Art And Culture

‘Taste of Persia’ Explores Culinary Traditions

Cover of the bookCover of the book

Canadian food writer Naomi Duguid explores the culinary region of Persia in her new cookbook ‘Taste of Persia’, released in September, escorting readers through villages, markets and into people’s homes.

The book chronicles the rich heritage and culinary cross-influences found throughout the region that centers on Iran but includes Armenia, Azerbaijan, Georgia and Iraqi Kurdistan as well, the online newspaper reported.

It is an attractive book with colored photos, recipes with flavorful ingredients like sumac, golden saffron, ripe red pomegranate and fresh nuts and herbs, and stories highlighting her adventures and the people she met.

The region is home to diverse cultures, religions, languages and politics, but you can understand things through the food, says the Ottawa native.

“They’re using ingredients that aren’t very foreign to us although they may be using them slightly differently, and that’s what’s interesting.”

With her insatiable appetite to get behind culture and culinary traditions, she visited the region several times to compile the material for her book.

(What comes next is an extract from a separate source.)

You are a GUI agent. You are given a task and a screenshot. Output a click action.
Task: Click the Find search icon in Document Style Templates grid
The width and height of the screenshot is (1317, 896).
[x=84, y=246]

“I get to see the similarities and differences firsthand. I’m eating things. I’m in people’s kitchens. I’m seeing how they make things. I’m checking,” she said.

Duguid describes the region’s food as agricultural and having “very clean flavors” with herbs playing a big role. Rice is also honored in Persian cooking. Duguid now finds herself using sumac for its sparkling lemony taste.

Beyond the food, her fondest memories stem from the warmth and generosity of the people.

Duguid’s previous book, ‘Burma: Rivers of Flavor’, won a Taste Canada Food Writing Award and the Cookbook Award for Culinary Travel from the International Association of Culinary Professionals in 2013.

For more than 20 years, Duguid has been introducing exceptional recipes and mesmerizing tales from lesser known regions.

‘Taste of Persia’, in 400 pages, has been published by the American publisher Artisan Books. It contains nearly 125 recipes, framed with stories and photographs of people and places.